Сейчас, записывая свои воспоминания на этих страницах и оглядываясь назад, я испытываю недоумение и удивление. Неужели Papa не предвидел того, что его поддержка ускорит мой отрыв от семьи? Как мог такой дальновидный и обладающий развитой интуицией человек не разобраться в собственной дочери? Я боюсь совершить точно такую же ошибку в отношении тебя, Симона. Я не хочу потворствовать тебе в твоем стремлении разорвать все связи с шато Габриэль. Но я не совсем уверена, что знаю, где можно провести тончайшую черту между поддержкой твоей независимости и убеждением тебя в важности и необходимости хранить наследие д'Оноре.

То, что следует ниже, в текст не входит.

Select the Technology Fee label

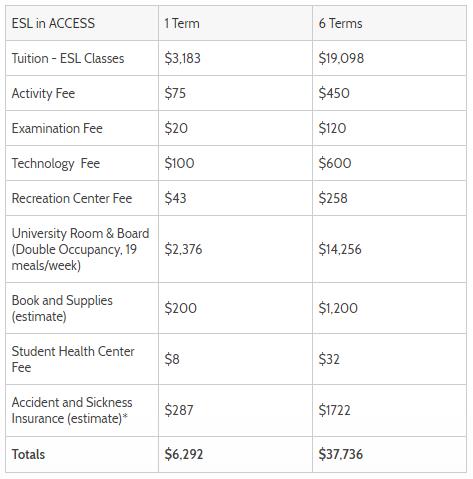coord(56,163)
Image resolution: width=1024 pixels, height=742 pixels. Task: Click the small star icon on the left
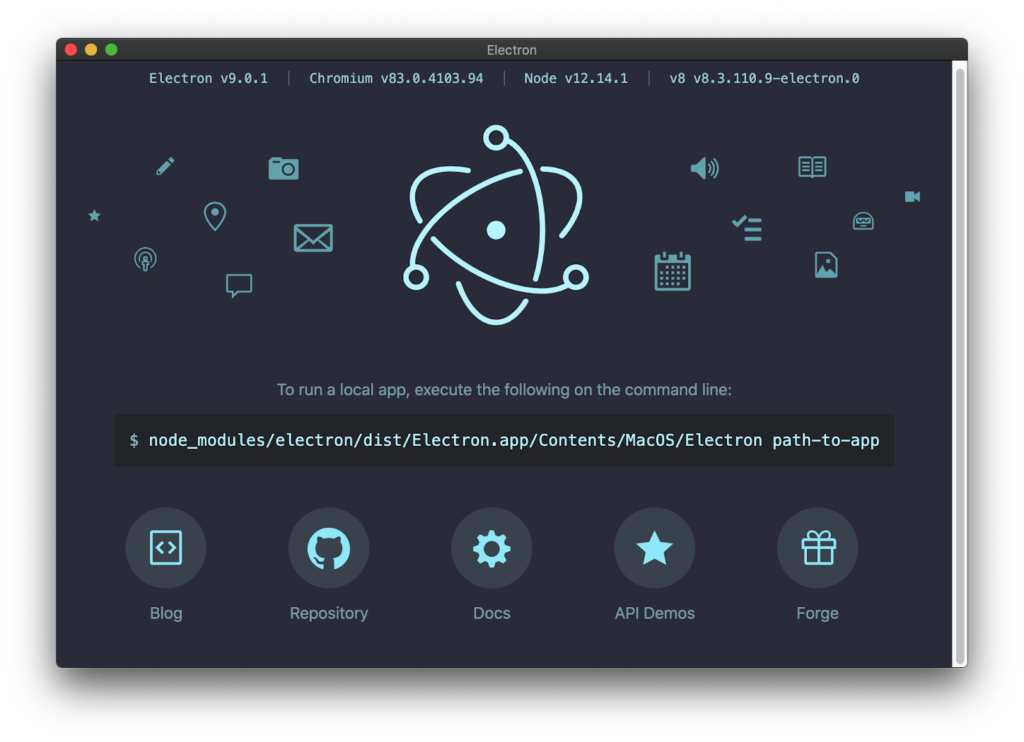tap(94, 215)
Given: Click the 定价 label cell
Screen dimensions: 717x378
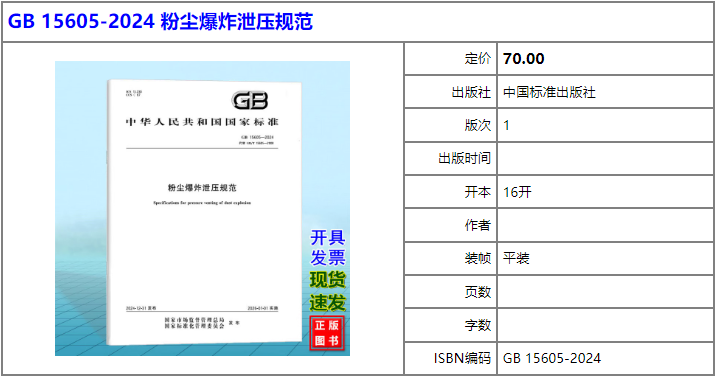Looking at the screenshot, I should [x=450, y=59].
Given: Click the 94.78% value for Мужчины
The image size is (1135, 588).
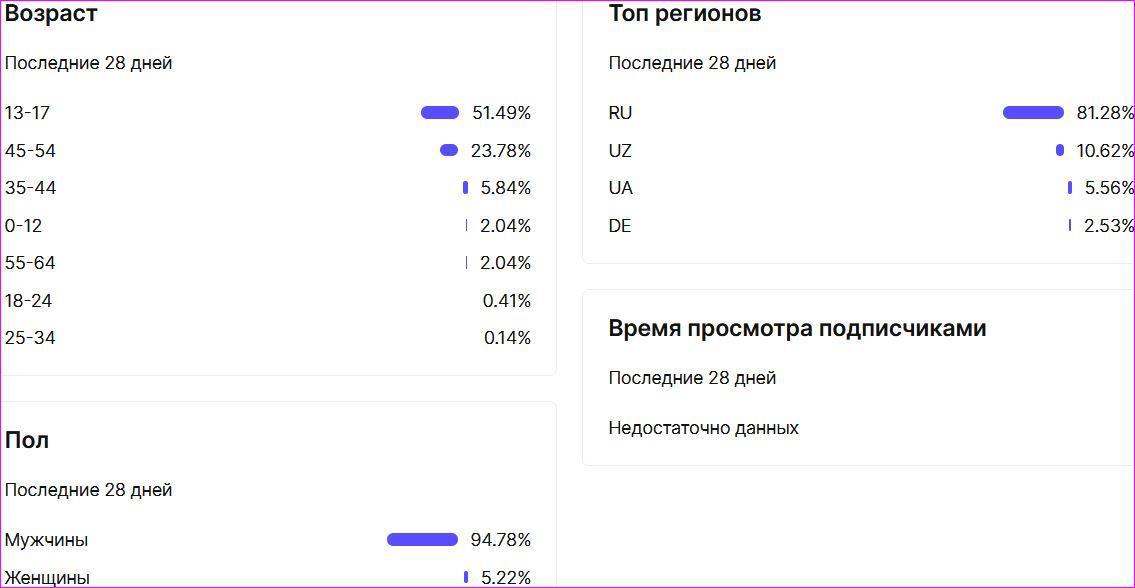Looking at the screenshot, I should (x=500, y=540).
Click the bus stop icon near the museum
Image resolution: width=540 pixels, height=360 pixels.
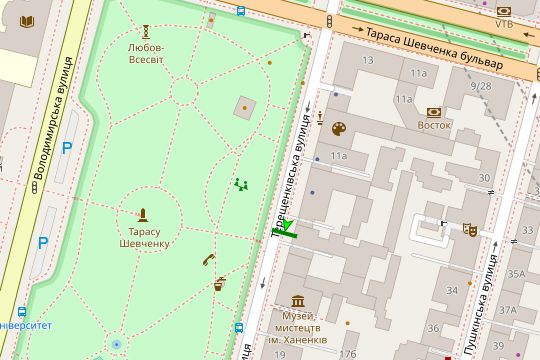pos(239,327)
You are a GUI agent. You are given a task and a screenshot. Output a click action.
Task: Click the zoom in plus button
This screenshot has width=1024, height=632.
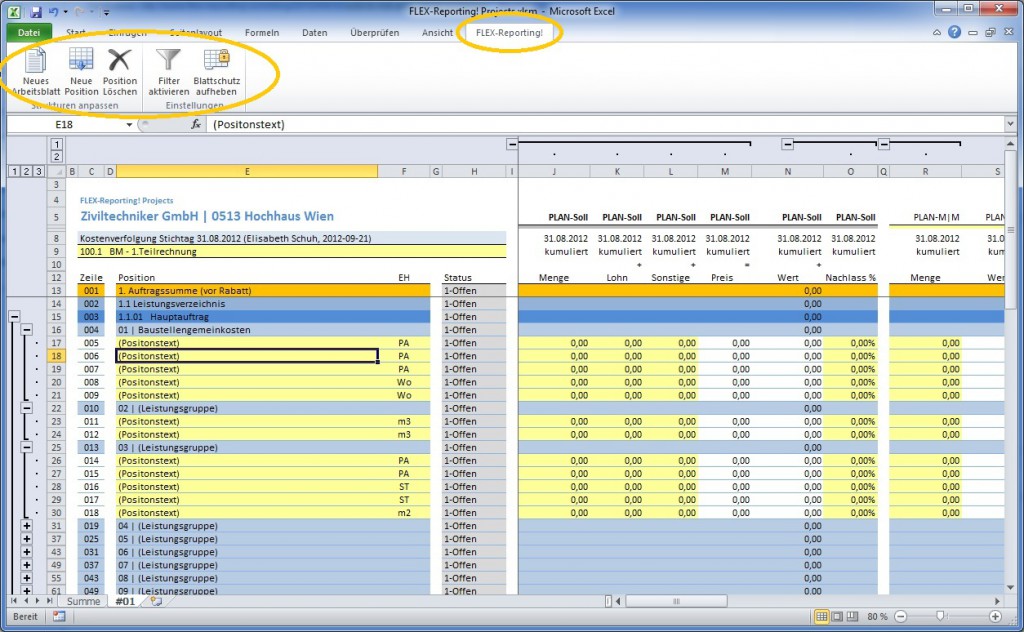[x=995, y=616]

* * *Мадам Габриэль захлопнула дневник, прищелкнув языком. Ей удалось успешно опустить повествование о своем детстве, проведенном в доме номер 13 по улице Роз. Тем не менее она рассчитывала, что Симона сумеет сохранить и приумножить традиции и наследство д'Оноре. Горькая ирония заключалась в том, что она, причинившая столько боли собственному отцу, требовала от Симоны с уважением относиться к своим нотациям.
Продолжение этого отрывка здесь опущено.